Nasza Loteria SR - pasek na kartach artykułów

Skandal w sprawie Budżetu Obywatelskiego w Gdańsku: będzie dogłosowanie

wie
Spotkanie władz Gdańska z wnioskodawcami projektów Budżetu Obywatelskiego 2018 [6.11.2017]
Spotkanie władz Gdańska z wnioskodawcami projektów Budżetu Obywatelskiego 2018 [6.11.2017] Piotr Hukało
Jedna czwarta głosujących w Budżecie Obywatelskim w Gdańsku 2018 została źle zliczona. Urzędnicy z magistratu spotkali się z autorami projektów (tzw. wnioskodawcami) zgłaszanych pod głosowanie by zaradzić powstałemu kryzysowi. Pojawiły się pytania o to, kto poniesie koszty „dogrywki” i czy za zamieszanie zapłacić mają gdańscy podatnicy. Prezydent zapowiedział „dogłosowanie”.

- Spotykamy się dzisiaj bo mamy wspólny kłopot – powiedziała na wstępie Aleksandra Dulkiewicz, wiceprezydent Gdańska ds. polityki gospodarczej. Nawiązując do skandalu związanego z faktem, że działacze inicjatywy Rowerowa Metropolia ogłosili, że część głosów w gdańskim budżecie obywatelskim „zniknęła”.

Czytaj:Gdańsk: „Zniknęły” tysiące głosów w gdańskim Budżecie Obywatelskim – twierdzą aktywiści

Około 200 osób spotkało się w poniedziałek w Europejskim Centrum Solidarności by dyskutować o tym jak wybrnąć z patowej sytuacji. Jak mantra powtarzane były słowa o „wyborze mniejszego zła” i pytania o koszty ewentualnej „dogrywki”.

Kamil Orzechowski i Ewa Pawłowska
z firmy IMPLYWEB opowiadali o błędzie, który zafałszował wyniki wrześniowego głosowania.
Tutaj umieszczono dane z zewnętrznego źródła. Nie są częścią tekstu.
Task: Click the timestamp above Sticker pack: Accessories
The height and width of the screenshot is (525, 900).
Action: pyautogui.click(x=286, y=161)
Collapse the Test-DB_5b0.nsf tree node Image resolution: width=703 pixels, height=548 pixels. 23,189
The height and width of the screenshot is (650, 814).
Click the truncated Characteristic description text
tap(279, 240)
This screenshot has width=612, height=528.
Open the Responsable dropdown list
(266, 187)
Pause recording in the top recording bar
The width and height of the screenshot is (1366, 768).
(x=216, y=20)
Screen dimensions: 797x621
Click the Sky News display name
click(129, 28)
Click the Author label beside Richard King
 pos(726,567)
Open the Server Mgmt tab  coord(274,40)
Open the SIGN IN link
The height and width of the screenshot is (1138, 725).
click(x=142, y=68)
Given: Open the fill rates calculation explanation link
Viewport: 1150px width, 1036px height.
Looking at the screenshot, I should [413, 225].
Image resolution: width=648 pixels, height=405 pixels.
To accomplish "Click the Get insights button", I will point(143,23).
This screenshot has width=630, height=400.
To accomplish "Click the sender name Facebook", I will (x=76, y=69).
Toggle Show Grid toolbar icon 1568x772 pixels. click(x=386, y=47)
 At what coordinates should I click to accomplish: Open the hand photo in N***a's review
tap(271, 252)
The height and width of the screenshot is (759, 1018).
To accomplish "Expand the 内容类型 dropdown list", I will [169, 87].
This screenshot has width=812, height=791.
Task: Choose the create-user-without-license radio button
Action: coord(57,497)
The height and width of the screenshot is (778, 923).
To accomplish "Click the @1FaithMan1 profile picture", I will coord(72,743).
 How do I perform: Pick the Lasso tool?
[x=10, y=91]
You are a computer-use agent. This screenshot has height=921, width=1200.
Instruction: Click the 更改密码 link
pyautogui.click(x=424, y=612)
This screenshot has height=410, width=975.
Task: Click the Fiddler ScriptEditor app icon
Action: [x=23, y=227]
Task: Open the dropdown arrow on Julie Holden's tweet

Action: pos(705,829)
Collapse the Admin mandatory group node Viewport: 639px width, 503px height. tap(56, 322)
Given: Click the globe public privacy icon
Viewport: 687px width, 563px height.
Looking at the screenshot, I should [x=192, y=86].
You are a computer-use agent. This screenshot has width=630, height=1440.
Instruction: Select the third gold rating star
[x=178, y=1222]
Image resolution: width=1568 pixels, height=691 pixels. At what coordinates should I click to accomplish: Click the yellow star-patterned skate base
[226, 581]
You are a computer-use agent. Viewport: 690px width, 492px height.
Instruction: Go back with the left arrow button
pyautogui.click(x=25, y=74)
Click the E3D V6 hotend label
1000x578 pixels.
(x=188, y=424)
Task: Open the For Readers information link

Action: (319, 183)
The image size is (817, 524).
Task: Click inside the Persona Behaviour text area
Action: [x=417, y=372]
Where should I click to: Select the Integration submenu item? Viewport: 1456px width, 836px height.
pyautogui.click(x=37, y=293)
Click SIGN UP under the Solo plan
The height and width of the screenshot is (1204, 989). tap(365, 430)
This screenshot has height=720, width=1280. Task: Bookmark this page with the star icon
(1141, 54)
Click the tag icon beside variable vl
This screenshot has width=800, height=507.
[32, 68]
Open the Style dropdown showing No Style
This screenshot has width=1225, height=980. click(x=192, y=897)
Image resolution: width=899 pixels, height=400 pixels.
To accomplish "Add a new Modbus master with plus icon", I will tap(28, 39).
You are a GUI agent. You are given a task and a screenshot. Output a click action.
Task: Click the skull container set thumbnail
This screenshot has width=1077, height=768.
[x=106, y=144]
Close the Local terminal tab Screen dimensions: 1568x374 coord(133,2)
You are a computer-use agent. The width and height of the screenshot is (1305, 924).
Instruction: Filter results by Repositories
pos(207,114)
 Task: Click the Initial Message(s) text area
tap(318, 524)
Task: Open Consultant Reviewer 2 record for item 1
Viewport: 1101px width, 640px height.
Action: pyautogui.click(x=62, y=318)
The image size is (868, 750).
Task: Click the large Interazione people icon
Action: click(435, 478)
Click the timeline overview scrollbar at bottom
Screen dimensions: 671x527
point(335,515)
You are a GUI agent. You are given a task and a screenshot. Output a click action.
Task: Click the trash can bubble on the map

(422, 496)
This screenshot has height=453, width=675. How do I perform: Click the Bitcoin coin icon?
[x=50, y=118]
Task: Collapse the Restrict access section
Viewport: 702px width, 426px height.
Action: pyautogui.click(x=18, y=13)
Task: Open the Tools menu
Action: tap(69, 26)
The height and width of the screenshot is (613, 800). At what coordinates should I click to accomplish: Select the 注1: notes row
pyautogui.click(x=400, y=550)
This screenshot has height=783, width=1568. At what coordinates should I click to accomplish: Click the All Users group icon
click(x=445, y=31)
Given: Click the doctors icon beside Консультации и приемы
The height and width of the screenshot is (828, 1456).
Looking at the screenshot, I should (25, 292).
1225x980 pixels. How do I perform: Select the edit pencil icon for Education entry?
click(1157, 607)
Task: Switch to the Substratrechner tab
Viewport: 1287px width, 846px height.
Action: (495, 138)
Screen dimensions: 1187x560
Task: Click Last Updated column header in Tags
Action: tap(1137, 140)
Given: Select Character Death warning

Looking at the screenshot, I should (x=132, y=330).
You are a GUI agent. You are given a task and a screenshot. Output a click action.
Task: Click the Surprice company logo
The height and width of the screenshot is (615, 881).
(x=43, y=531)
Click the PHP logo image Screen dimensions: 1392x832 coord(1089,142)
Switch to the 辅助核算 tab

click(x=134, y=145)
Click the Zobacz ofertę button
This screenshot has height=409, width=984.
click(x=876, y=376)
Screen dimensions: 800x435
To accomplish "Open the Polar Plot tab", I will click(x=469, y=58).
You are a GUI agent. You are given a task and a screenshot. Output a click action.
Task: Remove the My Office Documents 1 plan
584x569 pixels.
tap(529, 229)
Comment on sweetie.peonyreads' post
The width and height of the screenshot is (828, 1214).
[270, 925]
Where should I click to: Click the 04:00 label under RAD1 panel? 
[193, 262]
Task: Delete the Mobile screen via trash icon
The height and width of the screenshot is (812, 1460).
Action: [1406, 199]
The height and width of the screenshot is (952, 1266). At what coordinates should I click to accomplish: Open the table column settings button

Więcej na ten temat pisaliśmy kilka dni temu.

Czytaj: Zniknęło tysiące głosów w Budżecie Obywatelskim w Gdańsku. Wniosek do Komisji Rewizyjnej

- Czy na slajdach nie zapomnieliście jednego słowa - „przepraszam”? - pytał jeden z wnioskodawców, który jako nauczyciel informatyki wskazywał, że nieprzetestowanie systemu zliczającego głosy dotyczące rozdysponowania 14 milionów złotych to amatorszczyzna, która powinna dyskwalifikować osoby odpowiedzialne za przetestowania programu.

- Jest o jeden test za mało – przyznała Pawłowska, która raz jeszcze przeprosiła gdańszczan i autorów projektów.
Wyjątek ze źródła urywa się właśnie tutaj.